● **Reading text**
As for creation, let’s assume we have an instance running on the defaults already. There are two ways to create new custom databases. First, we can use the createdb utility from the command line any number of times:

createdb myapp
createdb yourapp
createdb anotherapp

Or we can connect to the “postgres” database as a superuser (the “postgres” user by default), and then create the new databases using SQL syntax:

CREATE DATABASE myapp;
CREATE DATABASE yourapp;
CREATE DATABASE anotherapp;

This of course raises the question: why would I want to create separate databases? Some use cases might not demand this, but it’s generally considered good practice to place objects in a container that describes its contents. The word “postgres” means nothing to anyone but people who really like Postgres, and those who interact with it regularly. It doesn’t suggest how data might be related, what application or project the data might belong to, or any other myriad reasons. It’s a nice playground, but shouldn’t really be used otherwise.

Some companies name databases after intended environment. In such cases, we often see “dev” or “stage” or “production” or some other variant. Others use the application name itself, making it fairly clear why the database exists, and what its primary role entails. Regardless of the approach, we strongly recommend creating databases with meaningful names, no matter how that might be interpreted.

But what comes next? Say we followed the rules and created a database for our application. Does that mean we can simply start creating tables there immediately? Yes, of course we can! But please do everyone a favor and refrain from doing so. Because as with all things Postgres, we often get a default we should try to avoid for more official projects. This time, that default is the public schema.

Here’s what happens if we connect and create a table right away:

CREATE TABLE foo (
  id        SERIAL PRIMARY KEY,
  foo_desc  TEXT,
  lame_num  INT
);

\dt

              List of relations
 Schema |      Name       | Type  |  Owner   
--------+-----------------+-------+----------
 public | foo             | table | postgres

Any object we create, so long as we don’t provide a different schema, goes in the public context. To see why this might be a problem, consider how often global variables are used in large projects. This can be even more problematic for databases, as they can contain data from any number of related applications within a project. If any of these share a single table, view, or function with the same name, we could have a serious issue.

Schemas are the object namespaces of the database world. Without explicitly defining the desired schema, any new table or view simply goes into public, since it has to live somewhere. There are a few ways to use schemas to our advantage, and Postgres provides a few methods to simplify this even further.

● **What you are asked to do**
Name every column that the Postgres excerpt above defines when it creates the table foo.

● **Recorded information**
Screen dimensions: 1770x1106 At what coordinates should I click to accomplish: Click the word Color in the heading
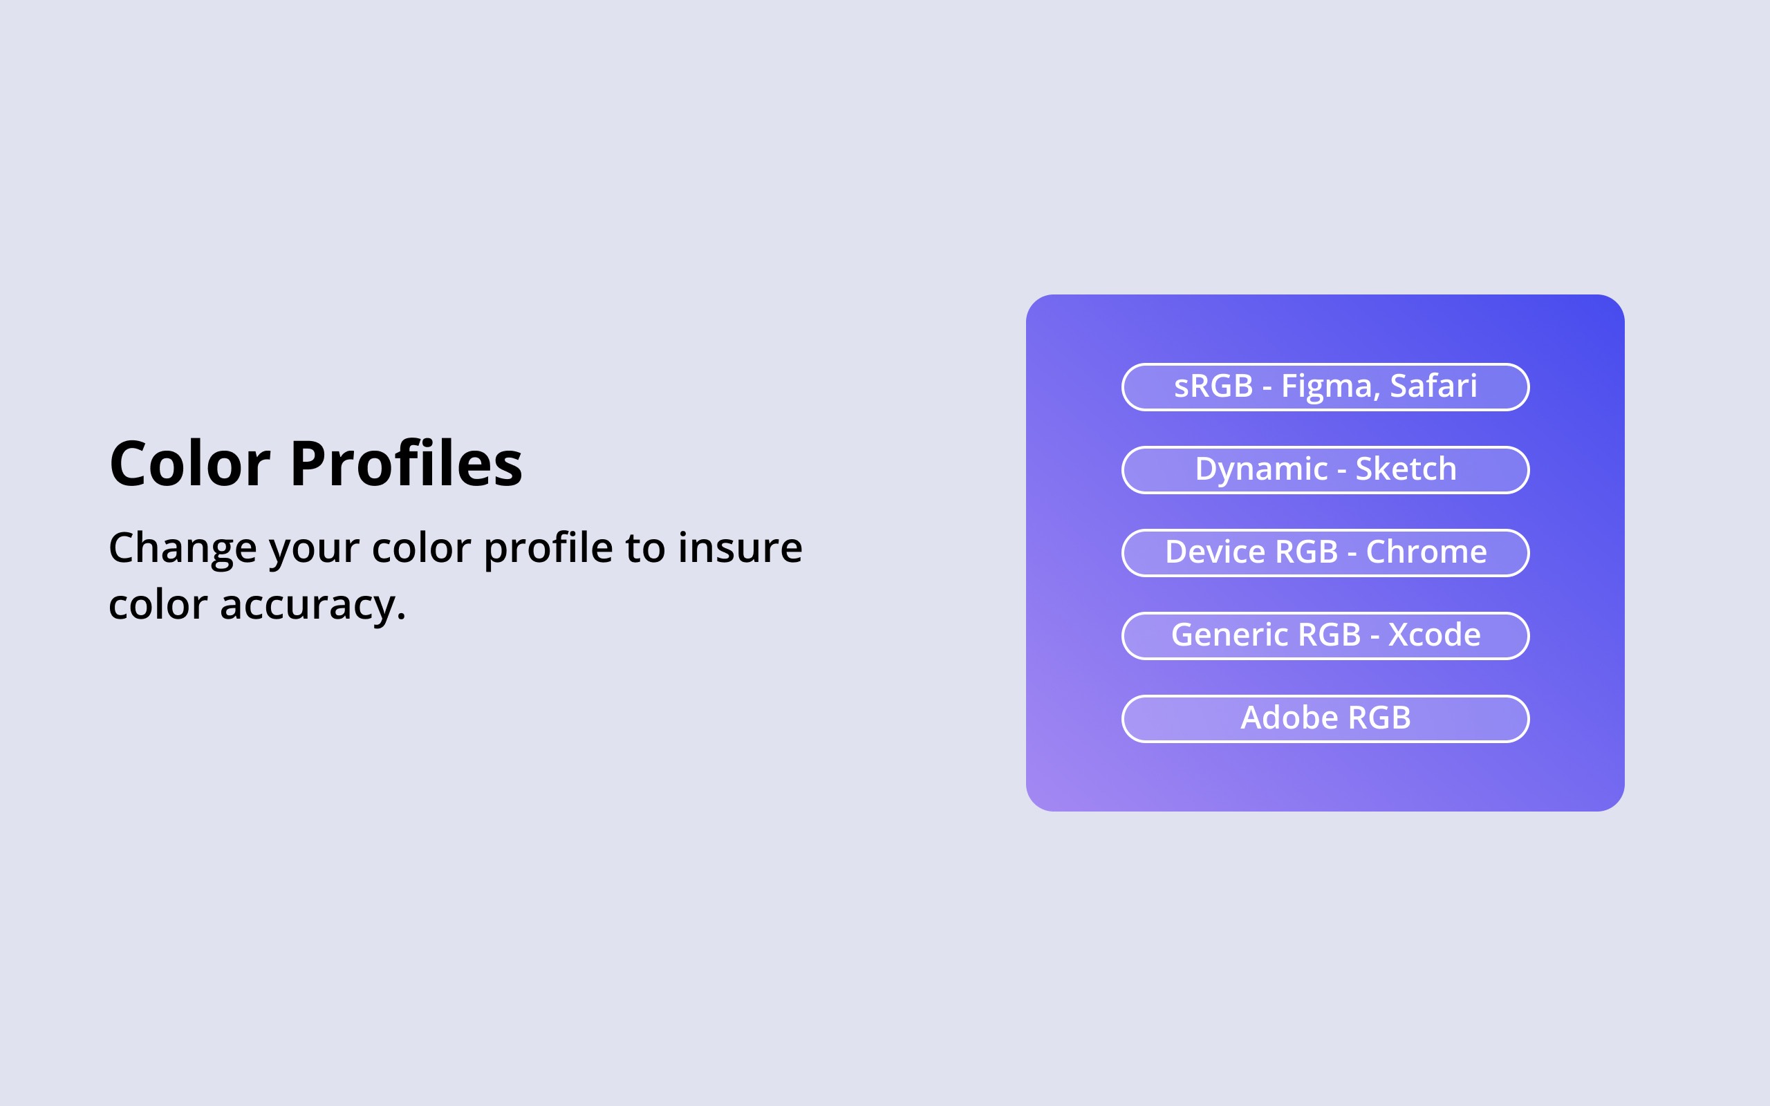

● **Final answer**
id, foo_desc, lame_num